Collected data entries
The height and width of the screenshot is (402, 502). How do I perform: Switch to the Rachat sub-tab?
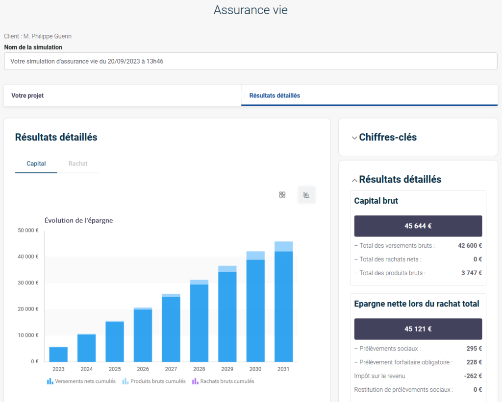click(x=78, y=164)
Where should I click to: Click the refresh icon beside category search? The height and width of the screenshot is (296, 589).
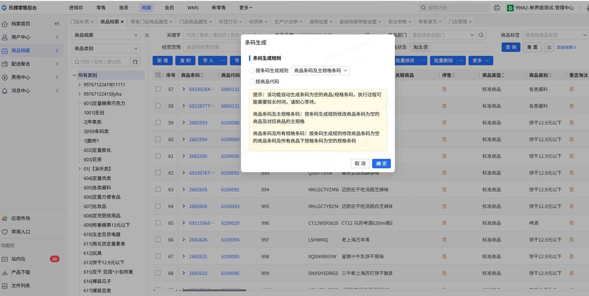pyautogui.click(x=135, y=62)
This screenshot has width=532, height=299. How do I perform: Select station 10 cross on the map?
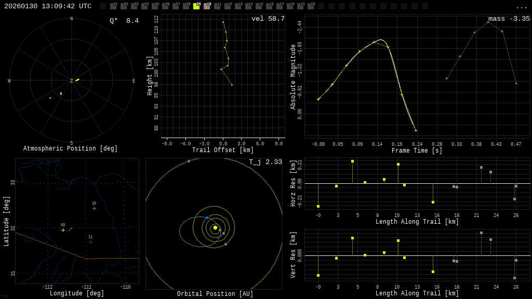[x=94, y=208]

WORK ORDER: With the images omitted, output all entries exactly as given.

ANSWER FOR THIS EXERCISE:
The height and width of the screenshot is (402, 502). How do I perform: Switch to the Rachat sub-tab?
click(x=78, y=164)
Where should I click to: Click the refresh icon beside category search? The height and width of the screenshot is (296, 589).
pyautogui.click(x=135, y=62)
This screenshot has width=532, height=299. How do I perform: Select station 10 cross on the map?
[x=94, y=208]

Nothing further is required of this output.